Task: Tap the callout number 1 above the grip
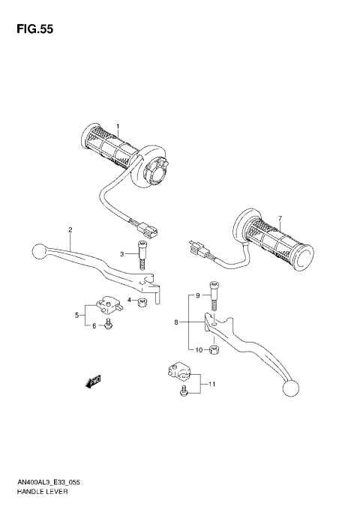pos(117,127)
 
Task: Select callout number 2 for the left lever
pos(70,229)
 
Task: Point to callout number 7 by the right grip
pos(280,219)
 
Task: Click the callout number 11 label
pos(212,385)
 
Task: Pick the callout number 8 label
pos(176,323)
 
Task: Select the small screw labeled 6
pos(110,324)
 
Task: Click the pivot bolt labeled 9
pos(214,296)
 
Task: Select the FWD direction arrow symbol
pos(94,382)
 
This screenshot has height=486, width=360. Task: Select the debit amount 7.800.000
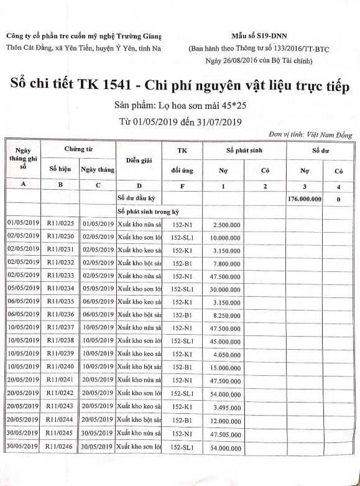coord(226,263)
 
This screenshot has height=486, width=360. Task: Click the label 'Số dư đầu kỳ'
coord(136,198)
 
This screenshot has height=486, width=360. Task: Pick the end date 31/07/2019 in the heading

+ + + + + + +

_Требуемое действие_:
Приведите все данные повторно, заменив в них «callout number» на «marker number» и сохранив всё остальное без изменений. Изображения в ответ не включайте.

_Ответ на задание_:
Task: Tap the marker number 1 above the grip
pos(117,127)
 
Task: Select marker number 2 for the left lever
pos(70,229)
 
Task: Point to marker number 7 by the right grip
pos(280,219)
 
Task: Click the marker number 11 label
pos(212,385)
 
Task: Pick the marker number 8 label
pos(176,323)
 
Task: Select the small screw labeled 6
pos(110,324)
 
Task: Click the pivot bolt labeled 9
pos(214,296)
 
Task: Select the FWD direction arrow symbol
pos(94,382)
 
This screenshot has height=486, width=360. Task: Select the debit amount 7.800.000
coord(226,263)
 
This screenshot has height=486, width=360. Task: Click the label 'Số dư đầu kỳ'
coord(136,198)
 
This screenshot has height=486, width=360. Task: Pick the end date 31/07/2019 in the heading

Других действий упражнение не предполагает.